Studeren met autisme

Hoewel de universiteit geen cijfers heeft die dit bewijzen, nemen velen aan dat de groep universitaire en hogeschoolstudenten met een autistische stoornis groeit. Diagnoses worden immers op steeds jongere leeftijd gesteld. Met goede begeleiding zullen scholieren er vaker in slagen om een havo- of vwo-opleiding te voltooien, zo is de inschatting.

Studenten kunnen in Utrecht gebruik maken van de volgende voorzieningen:

-Samen met een studieadviseur van een onderwijsinstelling kan een contract worden opgesteld waarin staat dat een student aanspraak maakt op enkele faciliteiten.

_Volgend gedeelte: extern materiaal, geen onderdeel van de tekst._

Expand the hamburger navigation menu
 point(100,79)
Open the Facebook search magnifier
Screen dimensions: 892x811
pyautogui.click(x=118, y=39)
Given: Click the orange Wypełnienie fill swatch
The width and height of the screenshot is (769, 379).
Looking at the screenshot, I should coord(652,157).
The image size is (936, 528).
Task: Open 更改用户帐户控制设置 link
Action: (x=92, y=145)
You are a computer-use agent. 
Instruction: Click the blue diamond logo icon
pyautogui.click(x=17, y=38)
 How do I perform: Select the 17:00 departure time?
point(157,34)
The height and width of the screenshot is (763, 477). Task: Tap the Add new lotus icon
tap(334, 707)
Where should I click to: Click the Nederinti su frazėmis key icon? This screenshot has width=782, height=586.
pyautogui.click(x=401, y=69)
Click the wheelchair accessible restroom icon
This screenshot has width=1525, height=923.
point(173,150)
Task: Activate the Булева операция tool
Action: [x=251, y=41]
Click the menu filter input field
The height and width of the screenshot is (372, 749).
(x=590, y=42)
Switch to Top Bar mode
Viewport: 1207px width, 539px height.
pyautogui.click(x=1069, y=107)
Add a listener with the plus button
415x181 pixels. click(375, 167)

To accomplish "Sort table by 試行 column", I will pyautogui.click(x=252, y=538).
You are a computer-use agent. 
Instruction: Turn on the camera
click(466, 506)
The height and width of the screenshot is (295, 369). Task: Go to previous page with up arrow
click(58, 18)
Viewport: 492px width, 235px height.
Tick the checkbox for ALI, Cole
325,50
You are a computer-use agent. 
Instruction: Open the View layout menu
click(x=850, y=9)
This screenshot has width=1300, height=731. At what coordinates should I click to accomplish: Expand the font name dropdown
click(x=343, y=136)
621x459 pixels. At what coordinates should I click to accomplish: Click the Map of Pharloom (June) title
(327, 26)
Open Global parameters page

Het gaat daarbij bijvoorbeeld om een afgezonderde ruimte bij tentamens.

-Er is een apart introductieprogramma tijdens de UIT. De toenmalige faculteit Natuurkunde van de UU begon hier drie jaar geleden mee. Sinds afgelopen zomer is dit initiatief overgenomen door Studentenservice. De deelnemende UU- en HU-studenten krijgen voorlichting over de combinatie van autisme en studeren. Daarnaast bezoeken ze met een groep mentoren de introductieonderdelen die voor hen aantrekkelijk zijn. Afgelopen jaar waren er 13 deelnemers.

-De universitaire studentpsychologen hebben samen met het Autismeteam van de instelling voor geestelijke gezondheidszorg Altrecht een studieondersteuningsgroep in het leven geroepen. Daarbij is vooral aandacht voor het plannen en structureren van de studie, maar ook voor sociale vaardigheden zoals het contact zoeken met een docent en het samenwerken in groepen.

-SSH speelt in op de groeiende vraag naar huisvesting van bijzondere doelgroepen. De studentenhuisvester heeft in Casa Confetti vier kamers beschikbaar gesteld voor studenten uit de doelgroep. De studentdecaan overlegt met de SSH welke studenten daar een jaar mogen ‘leren’ zelfstandig te wonen. Het Autismeteam van Altrecht kan hulp bieden.

In het SSH-complex De Clophaemer in Overvecht zijn al eerder negen zelfstandige woningen beschikbaar gesteld. Ook in het nieuwe City Campus Max aan het Europaplein komen elf tweekamerwoningen. De voordracht van de studenten komt van stichting de Grasboom, een initiatief waarmee ouders zich inzetten om aangepaste woonvormen te realiseren.

-De SSH heeft de USF gevraagd een hospiteertraining voor studenten te organiseren.